最高裁判所は、一切の法律、命令、規則又は処分が憲法に適合するかしないかを決定する権限を有する終審裁判所である。

 

おとめ座でも、先生、なぜ違憲か否かを判断できる機関が「裁判所」なんですか?我が国は国民主権の国です。国民が国の政治の最終決定権があるのです。ならば、国民に選挙で選ばれ、国民の代表者である国会が違憲がどうかを判断すべきではないでしょうか?

 

真顔鋭いね。サクラさん。しかし、それは独裁主義との闘争の結果だよ。ドイツでヒトラーが政権を握れたのは、国会がヒトラーに賛成したからなんだ。

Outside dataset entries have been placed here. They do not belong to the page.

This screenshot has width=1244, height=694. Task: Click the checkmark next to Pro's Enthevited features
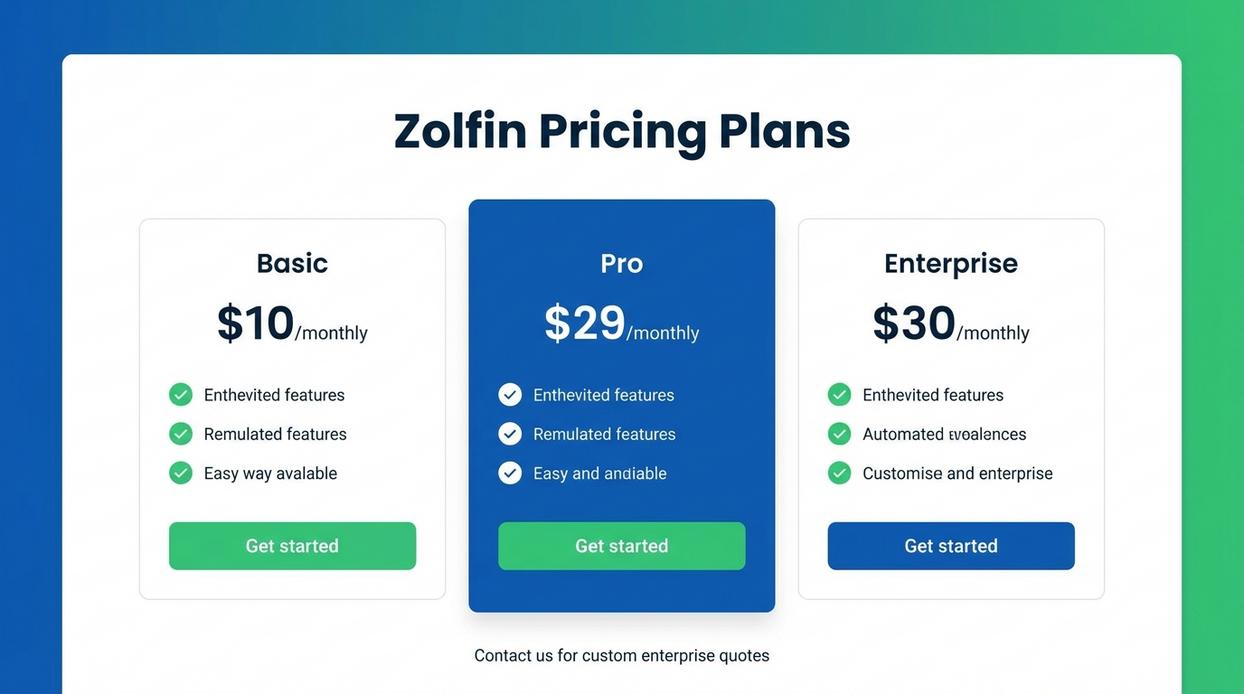click(x=510, y=394)
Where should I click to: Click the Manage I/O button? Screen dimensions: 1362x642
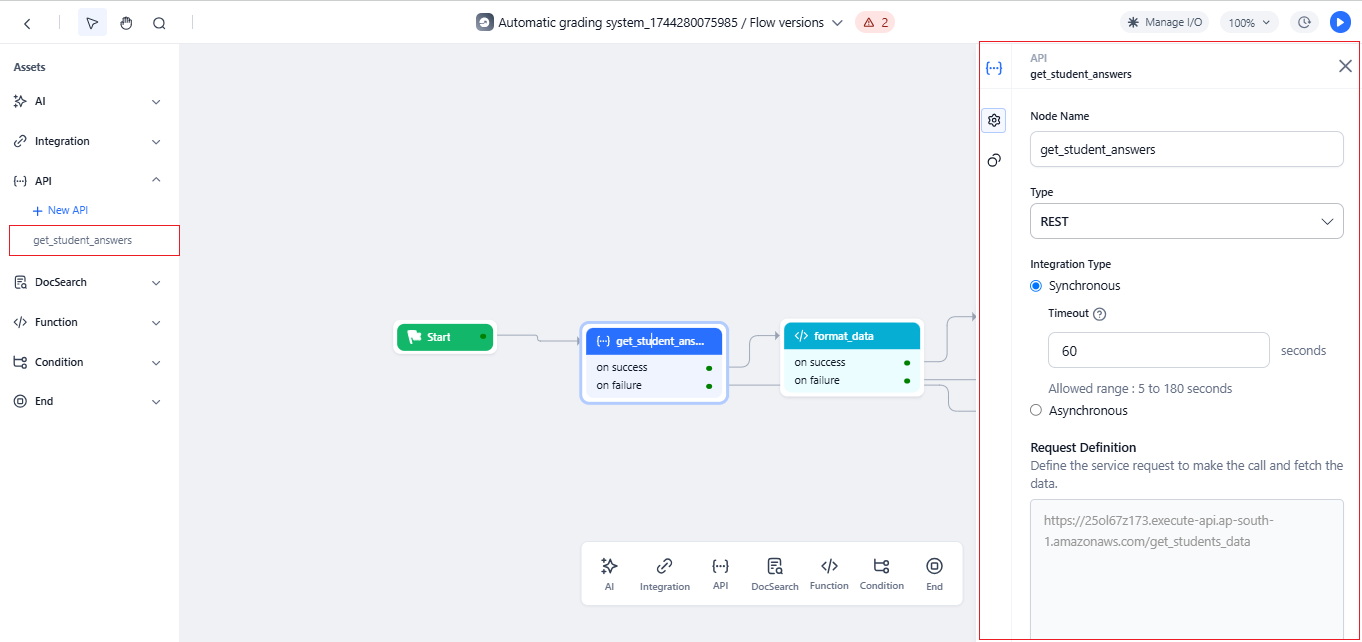[x=1165, y=22]
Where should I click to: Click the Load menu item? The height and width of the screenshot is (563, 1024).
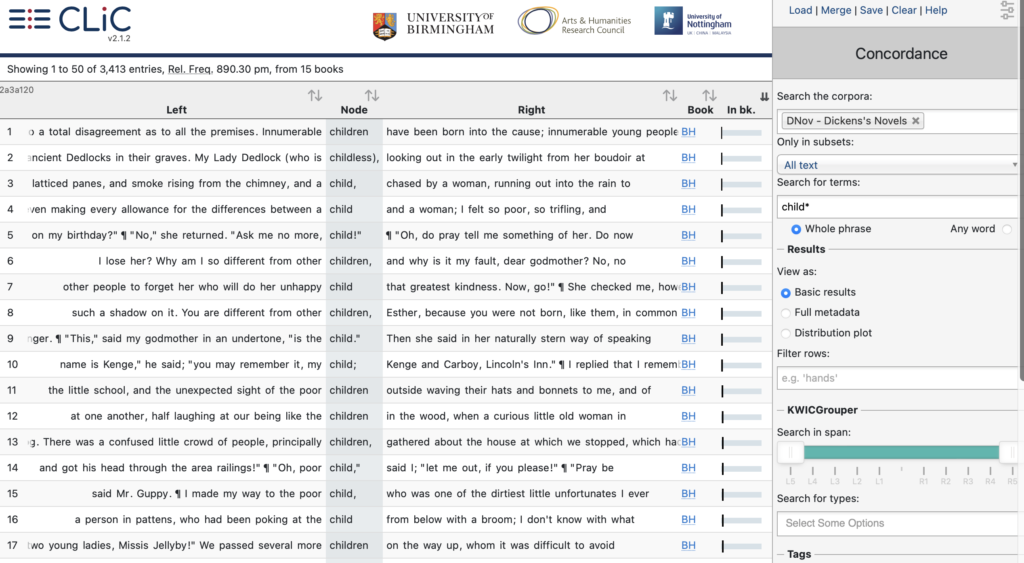coord(800,10)
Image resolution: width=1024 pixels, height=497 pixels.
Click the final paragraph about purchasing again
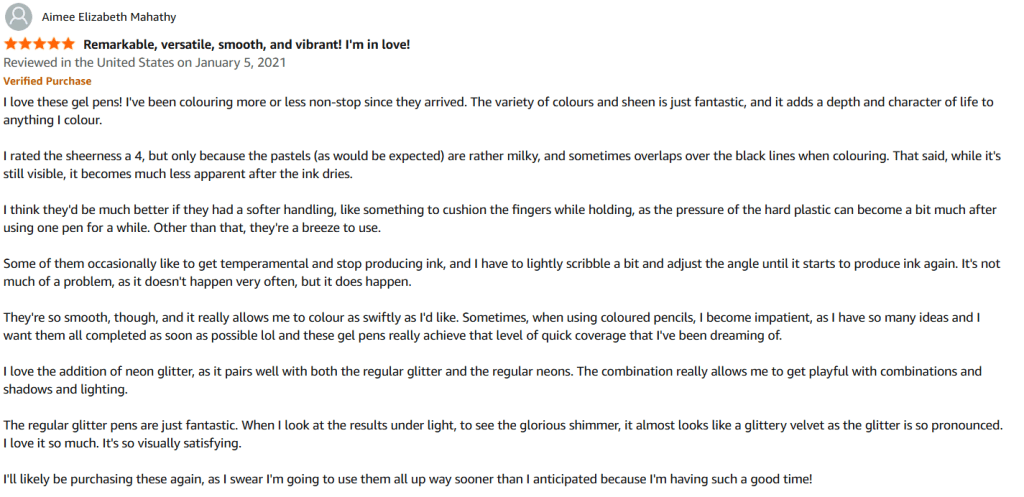[407, 479]
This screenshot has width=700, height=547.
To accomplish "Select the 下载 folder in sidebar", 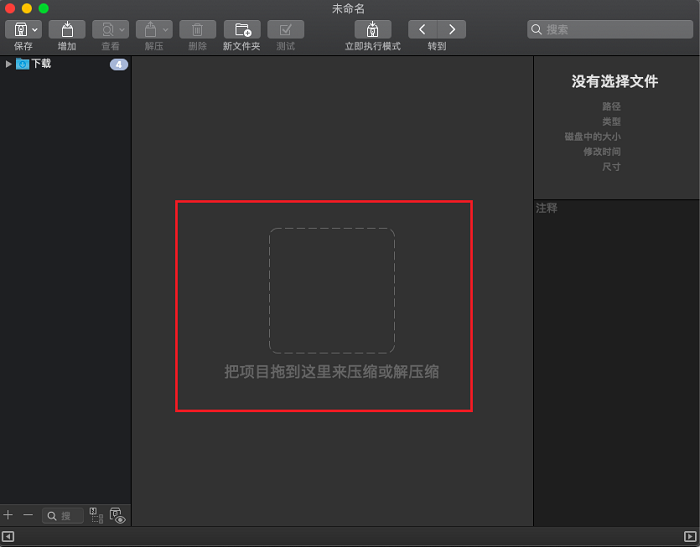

イタリアでも同様だ。

 

アセアセ確かに、国会がヒトラーの憲法違反を認めたから、独裁になったといえますね。

最高裁判所大法廷等の写真 | 裁判所 (courts.go.jp)

おとめ座国会に違憲審査権を認めるべきでないとしたら、内閣か裁判所かということになりますが、内閣より、政治的闘争とは無縁かつ中立的で、憲法や法律などの専門家の裁判所に与えるしかないということになりますね。

 

真顔そういうことです。ここで、今回の判決以外で、今まで、裁判所が法律を違憲した事例をまとめておこう。

 

裁判所が法律を違憲(法令違憲)とした事例

無効とされた法律

理由の要旨

1973年

刑法200条(尊属殺人罪)

酌量減軽を行っても執行猶予を付すことができない尊属殺人罪はあまりにも重すぎ憲法14条(法の下の平等)に反する。

1975年

薬事法6条2項

薬事法6条2項の薬局の距離制限は、憲法22条1項(職業選択の自由)に反する。

1976年

公職選挙法

1対5という一票の格差は憲法14条(法の下の平等)、44条(普通選挙)に反する。

ただし※事情判決。

1985年

公職選挙法

1対4.40という一票の格差は憲法14条(法の下の平等)、44条(普通選挙)に反する。ただし事情判決。

1987年

森林法186条

森林法186条の共有林の分割制限は、憲法29条2項(財産権の保障)に反する。

2002年

郵便法68条、73条

郵便法68条、73条による郵便業務従事者の過失により発生した損害賠償責任の免除は、憲法17条(国及び地方公共団体の国家賠償責任)に違反する。

2005年

公職選挙法

在外日本人に国政選挙における在外選挙制度による選挙権行使を認めていなかった公職選挙法は、憲法15条(成年者普通選挙保障)、44条(普通選挙等)に違反する。

2008年

国籍法

母親が日本国民の場合や父親から胎児認知を受けていた場合は、出生時から日本国籍を取得できる一方で、日本人が父で外国人が母の非嫡出子は、父母が婚姻しなければ出生時から日本国籍を取得できない規定は、憲法14条1項(法の下の平等)に反する

2013年

民法900条

嫡出でない子の法定相続分を嫡出子の2分の1とする規定は、憲法14条1項(法の下の平等)に、反するに至っていた。事情判決?。

2015年

民法第733条第1項

民法における女性の再婚禁止期間(前婚の解消又は取消しの日後6ヶ月間)が、100日を超えるのは過剰な制約であり、憲法14条1項(法の下の平等)、24条2項(両性の本質的平等)に違反する。

※事情判決=国の行為は違憲だが、その国の行為を有効とする判決。たとえば、1票の格差の問題では法令は違憲だが、選挙自体は有効とされた。